Rothman has also contributed to other fields. Together with Gero Miesenbock, he showed how patterns of synaptic activity in neural networks could be recorded optically using encoded synapto-pHlourins (1998). He discovered that hsp70’s are ATPases (1986) and peptide binding proteins (1989), thereby revealing how these molecular chaperones cycle on and off proteins to control their folding/unfolding. On theoretical grounds, he proposed (1981) that the role of the Golgi is to iteratively purify proteins, using its cisternae like plates in a distillation tower, an idea now implicit in all models of Golgi dynamics; and he provided the first evidence of sequential processing and vectorial transport across the stack (1981-1985). Rothman’s current research concerns the biophysics of membrane fusion and its regulation in exocytosis; the dynamics of the Golgi apparatus at super-resolution; and the use of bio-inspired design in nanotechnology.

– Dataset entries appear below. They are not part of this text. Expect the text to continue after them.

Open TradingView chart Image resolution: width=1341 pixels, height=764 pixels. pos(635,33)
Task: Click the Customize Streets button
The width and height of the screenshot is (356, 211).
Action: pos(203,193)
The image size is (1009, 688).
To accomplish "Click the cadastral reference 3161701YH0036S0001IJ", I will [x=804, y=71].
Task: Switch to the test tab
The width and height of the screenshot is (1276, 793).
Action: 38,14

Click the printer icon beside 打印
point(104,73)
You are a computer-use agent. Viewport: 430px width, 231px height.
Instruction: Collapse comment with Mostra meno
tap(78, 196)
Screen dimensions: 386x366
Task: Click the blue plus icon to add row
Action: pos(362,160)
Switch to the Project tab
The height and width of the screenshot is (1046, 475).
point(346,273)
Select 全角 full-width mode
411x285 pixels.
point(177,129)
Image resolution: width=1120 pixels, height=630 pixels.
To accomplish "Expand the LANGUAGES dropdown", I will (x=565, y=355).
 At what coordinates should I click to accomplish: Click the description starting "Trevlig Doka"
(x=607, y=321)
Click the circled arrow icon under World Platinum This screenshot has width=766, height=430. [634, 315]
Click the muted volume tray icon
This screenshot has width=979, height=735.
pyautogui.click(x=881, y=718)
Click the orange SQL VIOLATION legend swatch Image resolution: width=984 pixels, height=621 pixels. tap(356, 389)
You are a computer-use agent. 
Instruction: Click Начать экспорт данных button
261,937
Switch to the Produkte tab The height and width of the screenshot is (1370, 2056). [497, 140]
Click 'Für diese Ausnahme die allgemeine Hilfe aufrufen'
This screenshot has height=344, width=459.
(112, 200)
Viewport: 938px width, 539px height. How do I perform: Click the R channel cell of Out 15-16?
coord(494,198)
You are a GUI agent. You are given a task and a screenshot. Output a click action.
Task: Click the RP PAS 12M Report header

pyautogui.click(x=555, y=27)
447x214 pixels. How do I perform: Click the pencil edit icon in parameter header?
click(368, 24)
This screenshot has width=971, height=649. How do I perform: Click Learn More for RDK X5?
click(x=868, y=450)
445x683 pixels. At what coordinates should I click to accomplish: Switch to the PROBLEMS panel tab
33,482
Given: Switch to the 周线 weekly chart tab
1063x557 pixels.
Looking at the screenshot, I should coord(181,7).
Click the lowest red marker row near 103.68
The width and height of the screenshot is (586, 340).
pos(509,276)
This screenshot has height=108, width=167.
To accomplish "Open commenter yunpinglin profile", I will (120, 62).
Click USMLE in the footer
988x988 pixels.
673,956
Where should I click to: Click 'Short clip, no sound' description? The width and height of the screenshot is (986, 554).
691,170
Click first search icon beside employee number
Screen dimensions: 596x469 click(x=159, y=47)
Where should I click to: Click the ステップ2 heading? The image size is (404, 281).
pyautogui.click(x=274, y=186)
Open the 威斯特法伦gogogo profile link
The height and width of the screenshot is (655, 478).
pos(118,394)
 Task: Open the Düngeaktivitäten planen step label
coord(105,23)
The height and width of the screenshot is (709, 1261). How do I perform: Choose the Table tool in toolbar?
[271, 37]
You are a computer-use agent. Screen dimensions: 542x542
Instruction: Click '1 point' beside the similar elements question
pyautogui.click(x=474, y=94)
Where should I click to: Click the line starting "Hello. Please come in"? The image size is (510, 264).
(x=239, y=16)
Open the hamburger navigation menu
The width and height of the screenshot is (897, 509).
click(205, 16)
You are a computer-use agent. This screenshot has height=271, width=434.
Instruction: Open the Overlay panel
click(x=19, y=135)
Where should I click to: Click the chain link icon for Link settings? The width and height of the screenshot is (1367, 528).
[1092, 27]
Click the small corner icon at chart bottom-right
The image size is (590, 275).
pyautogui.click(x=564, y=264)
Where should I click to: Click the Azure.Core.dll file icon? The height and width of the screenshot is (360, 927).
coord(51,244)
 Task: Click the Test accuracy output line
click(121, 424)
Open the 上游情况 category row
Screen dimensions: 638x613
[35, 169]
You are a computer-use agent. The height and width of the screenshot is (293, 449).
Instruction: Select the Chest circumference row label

Dr. Rothman has received numerous awards and honors in recognition of his work on vesicle trafficking and membrane fusion, including the King Faisal International Prize for Science (1996), the Gairdner Foundation International Award (1996), the Lounsbery Award of the National Academy of Sciences (1997), the Heineken Foundation Prize of the Netherlands Academy of Sciences (2000), the Louisa Gross Horwitz prize of Columbia University (2002), the Lasker Basic Science Award (2002), the Kavli Prize in Neuroscience (2010), the Massry Prize (2010), the EB. Wilson Medal (2010) and the Nobel Prize in Physiology or Medicine (2013). He is a member of the National Academy of Sciences (1993) and its Institute of Medicine (1995), and a Fellow of the American Academy of Arts and Sciences (1994).